Entries on where items appear
* begin *

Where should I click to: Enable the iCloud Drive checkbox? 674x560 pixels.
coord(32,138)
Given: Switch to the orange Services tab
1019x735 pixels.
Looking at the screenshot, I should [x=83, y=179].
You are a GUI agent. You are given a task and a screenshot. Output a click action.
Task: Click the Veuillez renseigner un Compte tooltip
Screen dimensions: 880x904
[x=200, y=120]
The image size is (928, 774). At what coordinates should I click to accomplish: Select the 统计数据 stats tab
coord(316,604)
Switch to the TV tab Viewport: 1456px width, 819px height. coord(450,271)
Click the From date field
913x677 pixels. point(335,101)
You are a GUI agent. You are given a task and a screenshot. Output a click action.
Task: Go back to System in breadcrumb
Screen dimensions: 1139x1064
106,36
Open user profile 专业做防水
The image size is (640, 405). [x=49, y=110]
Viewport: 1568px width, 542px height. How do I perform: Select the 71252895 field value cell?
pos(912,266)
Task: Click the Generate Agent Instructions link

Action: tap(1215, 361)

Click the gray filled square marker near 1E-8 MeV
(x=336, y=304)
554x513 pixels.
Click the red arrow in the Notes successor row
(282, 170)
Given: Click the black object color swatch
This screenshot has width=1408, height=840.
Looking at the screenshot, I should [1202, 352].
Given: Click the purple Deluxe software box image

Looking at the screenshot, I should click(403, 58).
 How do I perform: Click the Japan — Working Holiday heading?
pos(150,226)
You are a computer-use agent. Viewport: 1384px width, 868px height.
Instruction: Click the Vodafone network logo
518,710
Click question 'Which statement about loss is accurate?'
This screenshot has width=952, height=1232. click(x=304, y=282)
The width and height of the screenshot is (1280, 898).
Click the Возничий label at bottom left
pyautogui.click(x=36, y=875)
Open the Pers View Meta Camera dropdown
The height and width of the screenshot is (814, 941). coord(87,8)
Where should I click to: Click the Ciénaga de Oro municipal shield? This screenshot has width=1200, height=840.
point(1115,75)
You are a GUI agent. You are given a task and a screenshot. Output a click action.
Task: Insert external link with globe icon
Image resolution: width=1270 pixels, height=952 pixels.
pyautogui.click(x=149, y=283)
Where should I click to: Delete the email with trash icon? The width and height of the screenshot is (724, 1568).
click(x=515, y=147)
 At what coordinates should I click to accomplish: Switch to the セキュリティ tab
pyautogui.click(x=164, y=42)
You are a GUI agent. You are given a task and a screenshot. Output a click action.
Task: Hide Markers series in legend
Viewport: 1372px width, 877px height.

* end *

What you have to do
Update the records above, replacing every "GUI agent" with "UI agent" and leaving everything else unchanged.

Response to the exercise
Where should I click to: Enable the iCloud Drive checkbox? 674x560 pixels.
coord(32,138)
Given: Switch to the orange Services tab
1019x735 pixels.
Looking at the screenshot, I should [x=83, y=179].
You are a UI agent. You are given a task and a screenshot. Output a click action.
Task: Click the Veuillez renseigner un Compte tooltip
Screen dimensions: 880x904
[x=200, y=120]
The image size is (928, 774). At what coordinates should I click to accomplish: Select the 统计数据 stats tab
coord(316,604)
Switch to the TV tab Viewport: 1456px width, 819px height. coord(450,271)
Click the From date field
913x677 pixels. point(335,101)
You are a UI agent. You are given a task and a screenshot. Output a click action.
Task: Go back to System in breadcrumb
Screen dimensions: 1139x1064
106,36
Open user profile 专业做防水
The image size is (640, 405). [x=49, y=110]
Viewport: 1568px width, 542px height. How do I perform: Select the 71252895 field value cell?
pos(912,266)
Task: Click the Generate Agent Instructions link

Action: tap(1215, 361)

Click the gray filled square marker near 1E-8 MeV
(x=336, y=304)
554x513 pixels.
Click the red arrow in the Notes successor row
(282, 170)
Given: Click the black object color swatch
This screenshot has width=1408, height=840.
Looking at the screenshot, I should [1202, 352].
Given: Click the purple Deluxe software box image

Looking at the screenshot, I should click(403, 58).
 How do I perform: Click the Japan — Working Holiday heading?
pos(150,226)
You are a computer-use agent. Viewport: 1384px width, 868px height.
Instruction: Click the Vodafone network logo
518,710
Click question 'Which statement about loss is accurate?'
This screenshot has width=952, height=1232. click(x=304, y=282)
The width and height of the screenshot is (1280, 898).
Click the Возничий label at bottom left
pyautogui.click(x=36, y=875)
Open the Pers View Meta Camera dropdown
The height and width of the screenshot is (814, 941). coord(87,8)
Where should I click to: Click the Ciénaga de Oro municipal shield? This screenshot has width=1200, height=840.
point(1115,75)
You are a UI agent. You are given a task and a screenshot. Output a click action.
Task: Insert external link with globe icon
Image resolution: width=1270 pixels, height=952 pixels.
pyautogui.click(x=149, y=283)
Where should I click to: Delete the email with trash icon? The width and height of the screenshot is (724, 1568).
click(x=515, y=147)
 At what coordinates should I click to accomplish: Switch to the セキュリティ tab
pyautogui.click(x=164, y=42)
You are a UI agent. You are given a task and a screenshot. Output a click action.
Task: Hide Markers series in legend
Viewport: 1372px width, 877px height.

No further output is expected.